Microscopic Analysis of the Interaction of Gold Nanoparticles with Cells of the Innate Immune System.

César Pascual García1+*, Vadim Sumbayev2+, Douglas Gilliland1, Inna M. Yasinska2, Bernhard F. Gibbs2, Dora Mehn1, Luigi Calzolai1 and François Rossi1

1Nanobiosciences Unit, Institute of Health and Consumer Protection, Joint Research Centre Via Fermi TP203, 21027 Ispra (Italy)

2Medway School of Pharmacy, University of Kent, Anson Building, Central Avenue, Chatham Maritime, Kent ME4 4TB, United Kingdom

SUPLEMENTARY INFORMATION
Nanoparticle synthesis.

2.1.1. 5 nm AuNP

Au NPs were produced by NaBH4 (Sigma) reduction of a starting solution of sodium citrate (Sigma) (2.5 mM) and HAuCl4 (Sigma) (0.5mM) in water. Typically 100 mL of the starting solution was cooled in an ice bath to 4°C before the reduction was initiated by the addition of 1 mL of freshly prepared ice-cold NaBH4 solution (0.1 M) under rapid stirring. Au NPs formation was observed to occur immediately as shown by the rapid color change from pale yellow to wine red.

2.1.2 15 nm AuNP

HAuCl4 (0.5 mM) in water was rapidly heated to 97ºC in a microwave heating system (Discover S by CEM) and allowed to equilibrate for 5 minutes. The reaction was initiated by injection of sufficient sodium citrate (0.1 mM) to produce a final citrate concentration of 2.5 mM. The reaction mixture was then kept at 97 ºC for 20 minutes after which the reaction vessel was rapidly cooled to room temperature.

2.1.2 35 nm AuNP

100ml of HAuCl4 (0.5 mM) was heated to 97 ºC in a microwave heating system and then allowed to stabilize for 5 minutes. The pH of this solution was then increased to >10 by the addition of 1.1 ml of NaOH (0.2 M). At this point the reduction reaction was initiated by injecting sodium citrate (0.01mM) solution to produce a final citrate concentration of 0.5 mM. The higher pH of this mixture ensured that the reduction of gold by citrate proceeds slowly with the formation a smaller number of larger particles. The solution was maintained at 97 ºC for 20 minutes at which point the solution was seen to be a slightly purple/pink color indicating the partial conversion the gold salt into gold NPs. The solution was then cooled to 90 ºC under stirring at which point 1 ml of NaOH (0.2 M) then 2.5 ml of NH2OH∙HCl (0.1 M) were injected into the solution. The addition NH2OH∙HCl promotes the reduction of the remaining gold ions in solution selectively on the surface of existing gold nanoparticles so increasing the size of the existing particles rather than nucleating new particles. The second addition of NaOH serves to adjust the pH of the final solution to value of around 6.5-6.8 which is comparable with the other two synthesis methods.

2.3. Cell milling

In our experiments we used a double beam scanning electron microscope FEI-Nova nanolab 600I equipped with FIB and Gas injectors with precursors of platinum, gold, silicon dioxide and carbon milling. Our system is equipped with a traditional secondary and in-lens detectors for traditional and immersion imaging of the scattered electrons, as well as X-ray analyser used for EDAX with element spectral resolution and sensitivity down to carbon. We also used an STEM detector for transmitted electrons with 8 channels.

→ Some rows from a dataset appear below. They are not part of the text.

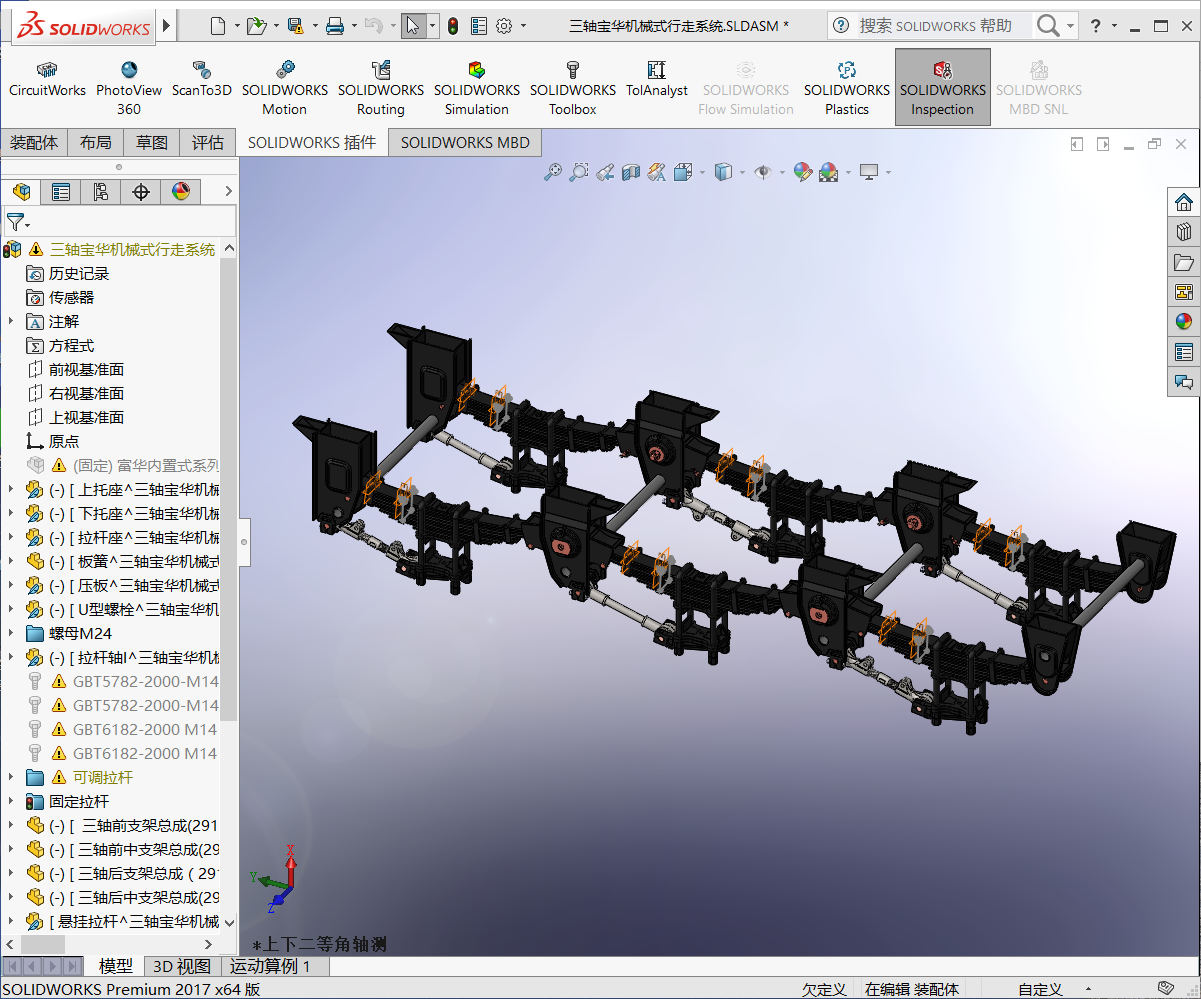Open the Zoom to Fit view tool
Image resolution: width=1201 pixels, height=999 pixels.
pos(553,172)
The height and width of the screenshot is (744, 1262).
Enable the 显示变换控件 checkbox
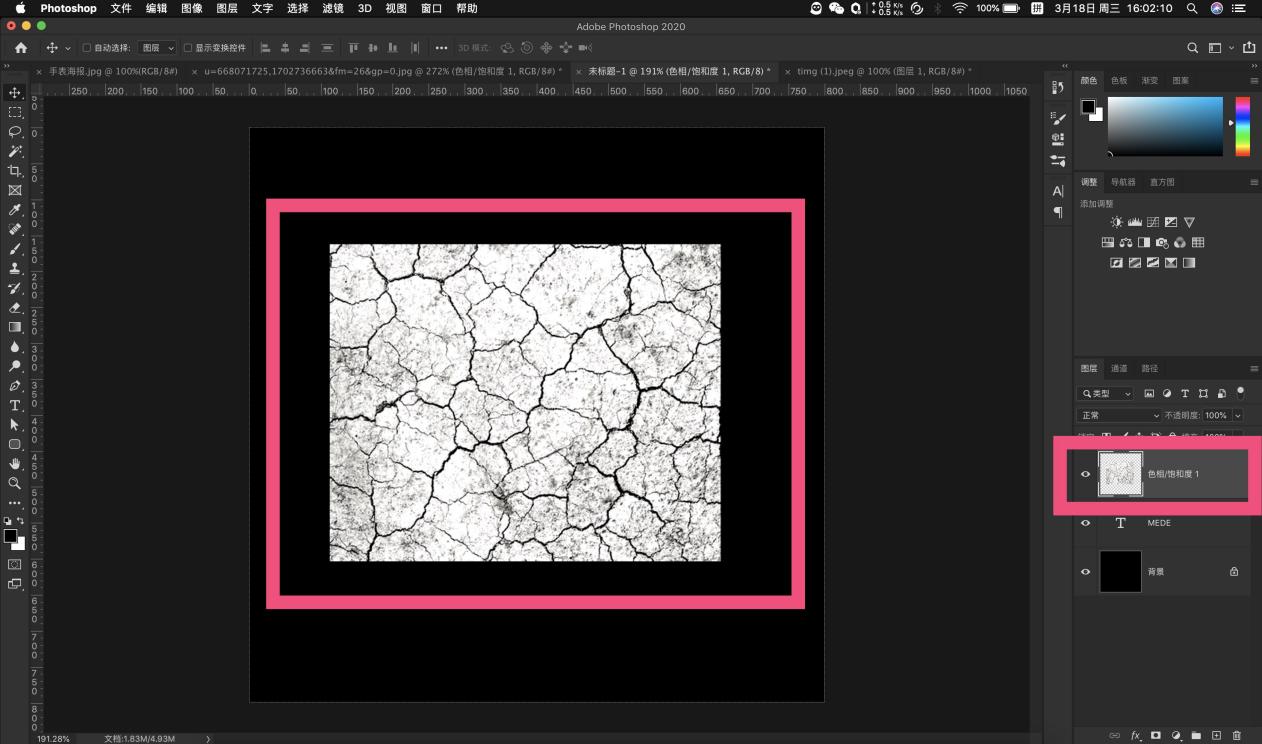click(x=188, y=48)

As explained in the body of the article after detecting a correct shaped cell (Figure sup info 1 A), we firstly scanned it using the transmission mode to detect Au NPs using 30 KeV HV. After identifying the position of the NPs, we explored the surface of the cell using lower HVs that ranged from 5 to 25 KeV. If a NP detected in transmission was absent from the surface, we proceeded to search for it by performing a cut, using FIB milling, which permitted us to assess the potential cellular uptake of NPs. Before the cut, and in order to protect the region of the cell containing the NPs, we deposited a protective metallic layer on top using Pt-GIS activated with the electron gun to avoid curtain effect (Figure sup info B). To avoid the charging effects, the Pt-GIS was activated with the same energy we used to visualize the surface. The cut was made using the smallest aperture of our FIB at 1.5 pA current to avoid damage caused by the FIB to the cells. The angle between our SEM and FIB guns is 52º (Figure sup info C). For the cut, the sample was tilted perpendicular to the FIB. In this configuration it is possible to measure the height of the section of the cell corresponding to the position of the NPs detected in transmission. We used this parameter to limit the cut. This configuration allowed us to perform the cut and image the sample as seen in Figure sup info B.

Sup information figure A) Scanning electron picture of a cell incubated with 35 nm NPs at 00. B) Scanning electron picture of the same cell after the FIB cut at 520. The AuNPs found are marked by the yellow arrow. C) Schematic representation of the microscope chamber.